COOPERATIVE EXTENSION
Washington State University

WSU/ Snohomish County Cooperative Extension
600 - 128th St. SE
Everett, WA. 98208

HEALTH TALK...

Volume 11 Issue 10                       February 1999


Nutrition News ...

Be Sensible About Salt

It is naturally present in foods. It is added to canned, packaged, and frozen foods to flavor and preserve them. We add it during cooking. We sprinkle it on our meal at the table. It makes food taste good. It is good for us--in limited amounts.

Salt is a necessary part of life, not only because it flavors and protects foods. Our bodies need sodium, which is present in salt, because it helps to maintain blood volume, regulate water balance, transmit nerve impulses and perform other vital functions.

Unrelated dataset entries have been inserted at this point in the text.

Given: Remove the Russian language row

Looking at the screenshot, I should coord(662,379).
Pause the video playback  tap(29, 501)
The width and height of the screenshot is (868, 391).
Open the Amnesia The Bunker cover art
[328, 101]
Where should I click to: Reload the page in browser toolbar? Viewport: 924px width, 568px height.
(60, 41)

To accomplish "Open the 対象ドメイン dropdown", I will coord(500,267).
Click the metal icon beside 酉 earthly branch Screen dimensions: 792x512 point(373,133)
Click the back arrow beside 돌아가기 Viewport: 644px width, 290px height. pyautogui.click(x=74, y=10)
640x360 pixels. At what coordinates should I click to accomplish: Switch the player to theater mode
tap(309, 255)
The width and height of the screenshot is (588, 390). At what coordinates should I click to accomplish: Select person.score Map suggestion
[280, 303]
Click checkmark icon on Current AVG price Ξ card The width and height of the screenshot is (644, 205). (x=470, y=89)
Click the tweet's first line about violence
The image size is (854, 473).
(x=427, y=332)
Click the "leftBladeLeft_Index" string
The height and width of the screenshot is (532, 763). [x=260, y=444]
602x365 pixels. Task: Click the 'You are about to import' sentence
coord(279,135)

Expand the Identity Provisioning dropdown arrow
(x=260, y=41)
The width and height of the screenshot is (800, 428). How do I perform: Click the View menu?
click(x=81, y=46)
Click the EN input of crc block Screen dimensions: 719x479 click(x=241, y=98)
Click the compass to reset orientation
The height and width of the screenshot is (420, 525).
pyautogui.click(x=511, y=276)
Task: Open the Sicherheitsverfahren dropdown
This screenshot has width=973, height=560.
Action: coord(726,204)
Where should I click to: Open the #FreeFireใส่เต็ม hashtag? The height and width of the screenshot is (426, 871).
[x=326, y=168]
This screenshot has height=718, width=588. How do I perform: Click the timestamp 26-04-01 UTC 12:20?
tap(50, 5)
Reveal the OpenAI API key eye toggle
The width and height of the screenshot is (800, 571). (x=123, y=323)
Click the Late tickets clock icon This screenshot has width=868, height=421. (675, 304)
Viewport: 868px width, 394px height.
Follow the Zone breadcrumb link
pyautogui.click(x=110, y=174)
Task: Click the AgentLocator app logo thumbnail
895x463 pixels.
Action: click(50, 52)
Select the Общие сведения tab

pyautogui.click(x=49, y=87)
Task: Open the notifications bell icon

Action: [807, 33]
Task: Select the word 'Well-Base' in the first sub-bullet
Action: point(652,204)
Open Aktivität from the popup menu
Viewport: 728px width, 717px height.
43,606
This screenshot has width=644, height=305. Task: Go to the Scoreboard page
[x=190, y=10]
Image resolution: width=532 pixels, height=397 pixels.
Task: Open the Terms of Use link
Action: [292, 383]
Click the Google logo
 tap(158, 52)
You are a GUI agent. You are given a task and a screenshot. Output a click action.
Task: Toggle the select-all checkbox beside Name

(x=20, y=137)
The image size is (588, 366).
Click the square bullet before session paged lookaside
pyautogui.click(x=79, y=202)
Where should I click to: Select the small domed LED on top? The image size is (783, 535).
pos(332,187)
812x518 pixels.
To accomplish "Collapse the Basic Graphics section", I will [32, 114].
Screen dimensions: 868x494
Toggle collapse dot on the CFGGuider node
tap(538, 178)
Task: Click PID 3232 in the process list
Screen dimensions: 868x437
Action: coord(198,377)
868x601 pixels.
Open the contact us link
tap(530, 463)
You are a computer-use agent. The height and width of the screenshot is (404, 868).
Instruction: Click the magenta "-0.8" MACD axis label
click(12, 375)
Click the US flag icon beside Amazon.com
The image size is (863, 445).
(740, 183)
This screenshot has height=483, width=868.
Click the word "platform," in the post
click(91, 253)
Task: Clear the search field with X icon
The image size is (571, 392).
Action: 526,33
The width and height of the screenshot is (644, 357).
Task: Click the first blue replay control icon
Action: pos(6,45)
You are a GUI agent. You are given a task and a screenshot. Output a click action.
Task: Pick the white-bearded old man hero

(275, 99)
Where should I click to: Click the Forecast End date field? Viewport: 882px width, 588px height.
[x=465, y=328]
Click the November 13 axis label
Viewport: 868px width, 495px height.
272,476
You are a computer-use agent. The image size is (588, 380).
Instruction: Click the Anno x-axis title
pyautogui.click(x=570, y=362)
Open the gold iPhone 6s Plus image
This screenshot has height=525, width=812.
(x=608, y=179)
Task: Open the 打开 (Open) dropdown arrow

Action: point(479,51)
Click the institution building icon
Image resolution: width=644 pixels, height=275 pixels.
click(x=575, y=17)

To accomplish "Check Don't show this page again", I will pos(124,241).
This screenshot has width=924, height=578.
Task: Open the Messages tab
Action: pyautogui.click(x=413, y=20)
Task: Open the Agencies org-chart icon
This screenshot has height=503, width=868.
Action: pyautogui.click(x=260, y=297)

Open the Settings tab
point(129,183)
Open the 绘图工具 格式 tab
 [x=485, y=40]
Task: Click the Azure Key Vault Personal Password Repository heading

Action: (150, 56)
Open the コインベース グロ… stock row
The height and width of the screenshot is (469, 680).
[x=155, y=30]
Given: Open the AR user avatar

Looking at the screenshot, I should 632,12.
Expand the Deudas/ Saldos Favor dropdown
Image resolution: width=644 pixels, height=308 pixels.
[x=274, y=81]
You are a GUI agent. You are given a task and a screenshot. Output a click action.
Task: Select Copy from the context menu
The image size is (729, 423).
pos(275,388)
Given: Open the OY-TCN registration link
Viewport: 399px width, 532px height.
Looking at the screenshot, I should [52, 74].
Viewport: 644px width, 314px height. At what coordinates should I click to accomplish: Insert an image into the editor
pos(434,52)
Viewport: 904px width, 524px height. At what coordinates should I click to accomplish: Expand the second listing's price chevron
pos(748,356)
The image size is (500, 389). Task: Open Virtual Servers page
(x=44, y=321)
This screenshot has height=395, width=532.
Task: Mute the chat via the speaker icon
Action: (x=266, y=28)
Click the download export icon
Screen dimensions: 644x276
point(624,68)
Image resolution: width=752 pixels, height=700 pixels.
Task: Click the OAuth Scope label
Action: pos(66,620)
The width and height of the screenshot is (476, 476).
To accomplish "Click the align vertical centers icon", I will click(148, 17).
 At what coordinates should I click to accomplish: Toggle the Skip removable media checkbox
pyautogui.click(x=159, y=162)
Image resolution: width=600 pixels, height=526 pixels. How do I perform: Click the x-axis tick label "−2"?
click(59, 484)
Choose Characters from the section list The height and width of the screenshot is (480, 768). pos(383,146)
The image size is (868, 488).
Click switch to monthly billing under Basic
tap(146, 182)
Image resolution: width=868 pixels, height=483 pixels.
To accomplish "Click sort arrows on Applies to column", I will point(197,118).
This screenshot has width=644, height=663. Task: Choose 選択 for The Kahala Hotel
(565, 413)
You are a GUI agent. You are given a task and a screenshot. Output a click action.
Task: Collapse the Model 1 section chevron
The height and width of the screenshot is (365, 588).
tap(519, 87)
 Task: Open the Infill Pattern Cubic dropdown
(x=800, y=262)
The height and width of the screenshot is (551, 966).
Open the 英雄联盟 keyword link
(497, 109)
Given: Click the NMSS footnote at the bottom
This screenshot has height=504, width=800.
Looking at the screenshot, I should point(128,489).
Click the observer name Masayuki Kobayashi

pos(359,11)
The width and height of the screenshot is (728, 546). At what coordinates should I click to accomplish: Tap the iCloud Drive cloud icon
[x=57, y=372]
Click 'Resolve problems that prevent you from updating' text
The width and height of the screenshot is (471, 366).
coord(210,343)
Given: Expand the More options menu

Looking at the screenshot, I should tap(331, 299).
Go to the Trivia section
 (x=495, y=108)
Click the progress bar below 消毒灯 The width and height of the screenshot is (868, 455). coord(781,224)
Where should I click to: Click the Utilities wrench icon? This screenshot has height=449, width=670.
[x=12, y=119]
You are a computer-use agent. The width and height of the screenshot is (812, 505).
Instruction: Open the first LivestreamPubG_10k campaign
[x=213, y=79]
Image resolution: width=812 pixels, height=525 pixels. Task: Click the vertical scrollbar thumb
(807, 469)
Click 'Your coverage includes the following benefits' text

But many people consume far too much of it. Salt consists of 40 percent sodium and 60 percent chloride. One teaspoon of salt has 2 grams of sodium. The Food and Nutrition Board of the National Academy of Sciences believes that an adequate and safe level of sodium each day is 1.1 to 3.3 grams per day. Americans consume between 2.3 and 6.9 grams daily.

High Blood Pressure

Older people in particular should be cautious about using too much salt. The main reason for caution is that overuse of sodium is one factor that is associated with high blood pressure (HBP).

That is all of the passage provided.